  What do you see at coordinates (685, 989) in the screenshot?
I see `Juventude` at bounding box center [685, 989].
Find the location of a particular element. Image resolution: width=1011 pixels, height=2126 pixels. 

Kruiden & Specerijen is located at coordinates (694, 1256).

#####

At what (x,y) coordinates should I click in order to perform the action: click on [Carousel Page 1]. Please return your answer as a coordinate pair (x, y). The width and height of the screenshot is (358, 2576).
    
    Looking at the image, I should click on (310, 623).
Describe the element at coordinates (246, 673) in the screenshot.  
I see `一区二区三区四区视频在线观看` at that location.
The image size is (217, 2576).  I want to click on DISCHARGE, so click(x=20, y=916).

#####

• JOB
Reproduce everything above, from the line containing "Find the location" down to the line containing "Kruiden & Specerijen", with both of those lines included.

• REPLY
Find the location of a particular element. Image resolution: width=1011 pixels, height=2126 pixels. 

Kruiden & Specerijen is located at coordinates (694, 1256).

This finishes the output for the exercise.